Atatürk Uzun Zamandan Beri Cumhuriyeti Düşünüyordu
• Atatürk’ün kafasında Harbiye yıllarından beri Cumhuriyet fikri vardı ve bunu fırsat buldukça yakın arkadaşlarına belirtiyordu.
• Mustafa Kemal, Fransız İhtilali’nin düşünce önderi J.J.Rousseau’yu okumuş, incelemiş ve onun “Kişi için Özgürlük” ve “Toplum için Cumhuriyet” düşüncesi onu çok etkilemişti.
• 23 Temmuz 1919: Cumhuriyet’e giden yolun aslında Erzurum’da başladığı ve bu yolda sonuna kadar devam edildiği kabul edilir. Erzurum Kongresi’nde Heyeti Temsiliye üyesi, Eski Bitlis Valisi Mazhar Müfit Kansu’ya “Zaferden sonra hükümet şekli Cumhuriyet olacaktır” diye yazdırtmıştır.
• 17 Eylül 1919: Sivas Kongresi günlerinde, İstanbul’daki İngiliz Yüksek Komiseri Amiral Robeck, İngiltere’ye gönderdiği raporda kongreyi “Cumhuriyet girişimi” olarak niteler.
• 22 Eylül 1919: İngiliz Times gazetesi “Sivas’taki Anadolu Cumhuriyeti” diye başlık atar.
• 23 Nisan 1920: TBMM Ankara’da toplanır, Birinci Dönem Büyük Millet Meclisi ya da kısaca Birinci Meclis açılır. Ama henüz Türk devletinin adı konmamıştır.
• 20 Ocak 1921: Anayasa’ya “Hakimiyet kayıtsız şartsız milletindir” maddesi konur. Bu, aslında adı konulmamış, ilan edilmemiş bir cumhuriyet idi.

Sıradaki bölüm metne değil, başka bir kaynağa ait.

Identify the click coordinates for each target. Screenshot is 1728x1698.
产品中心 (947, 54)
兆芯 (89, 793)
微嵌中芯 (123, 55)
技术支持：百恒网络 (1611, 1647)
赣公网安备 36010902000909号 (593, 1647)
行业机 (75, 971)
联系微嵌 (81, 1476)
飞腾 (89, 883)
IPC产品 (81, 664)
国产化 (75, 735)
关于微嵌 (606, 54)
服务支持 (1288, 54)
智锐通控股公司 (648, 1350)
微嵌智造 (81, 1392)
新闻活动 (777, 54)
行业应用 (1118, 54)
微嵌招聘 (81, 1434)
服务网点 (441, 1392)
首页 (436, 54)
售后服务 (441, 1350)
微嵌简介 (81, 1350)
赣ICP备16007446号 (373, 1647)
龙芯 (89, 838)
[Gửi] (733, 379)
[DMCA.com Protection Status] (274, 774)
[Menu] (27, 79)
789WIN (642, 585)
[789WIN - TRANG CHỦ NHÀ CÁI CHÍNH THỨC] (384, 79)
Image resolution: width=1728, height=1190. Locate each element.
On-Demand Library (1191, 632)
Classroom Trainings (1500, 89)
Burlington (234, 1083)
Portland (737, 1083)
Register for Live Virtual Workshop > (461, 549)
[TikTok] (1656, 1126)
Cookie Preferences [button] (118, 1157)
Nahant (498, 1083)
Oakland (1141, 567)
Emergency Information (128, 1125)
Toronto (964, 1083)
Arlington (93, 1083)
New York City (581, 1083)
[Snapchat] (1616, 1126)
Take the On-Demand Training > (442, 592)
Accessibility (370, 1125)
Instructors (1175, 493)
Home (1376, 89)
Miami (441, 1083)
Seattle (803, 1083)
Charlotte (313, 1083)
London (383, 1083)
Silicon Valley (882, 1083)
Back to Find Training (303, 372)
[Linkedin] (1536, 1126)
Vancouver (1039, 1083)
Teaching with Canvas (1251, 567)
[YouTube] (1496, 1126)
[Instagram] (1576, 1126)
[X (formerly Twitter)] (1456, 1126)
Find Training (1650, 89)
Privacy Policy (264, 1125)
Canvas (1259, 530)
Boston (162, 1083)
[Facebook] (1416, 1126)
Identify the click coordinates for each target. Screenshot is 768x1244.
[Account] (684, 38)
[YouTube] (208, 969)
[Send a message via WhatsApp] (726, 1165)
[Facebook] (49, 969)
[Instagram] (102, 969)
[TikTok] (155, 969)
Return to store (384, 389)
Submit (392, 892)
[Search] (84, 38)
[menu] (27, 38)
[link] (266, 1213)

• 19 Temmuz 1922: İcra Vekilleri Heyeti Başkanı (Başbakan) Rauf Orbay, Atatürk’ü Refet Bele’nin evine yemeğe davet eder. Yemekte Ali Fuat Cebesoy da vardır. Rauf Bey, Atatürk’e “Meclis senden korkuyor, eline fırsat geçerse cumhuriyet ilan edeceğini ve hatta Padişahı kovacağını düşünüyorlar” der. Bunun üzerine Atatürk, Rauf Bey’e fikrini sorar. “Benim babam Padişahın baş mabeyinliğini yaptı. Boğazında Padişahın ekmeği var. O nimet şimdi benim boğazımda. Ben yediğim ekmeğe ihanet etmem kardeşim” diyerek Padişah ve Halife’ye bağlılığını ifade eder. Refet Bey de benzer görüşler söyler. Ali Fuat, ki Harbiye yıllarında M. Kemal’in en yakın arkadaşıydı, yorum yapmaz, “ Biraz düşüneyim”, der. O akşam Mustafa Kemal, bu arkadaşlarıyla yollarının kesin olarak ayrıldığını görür.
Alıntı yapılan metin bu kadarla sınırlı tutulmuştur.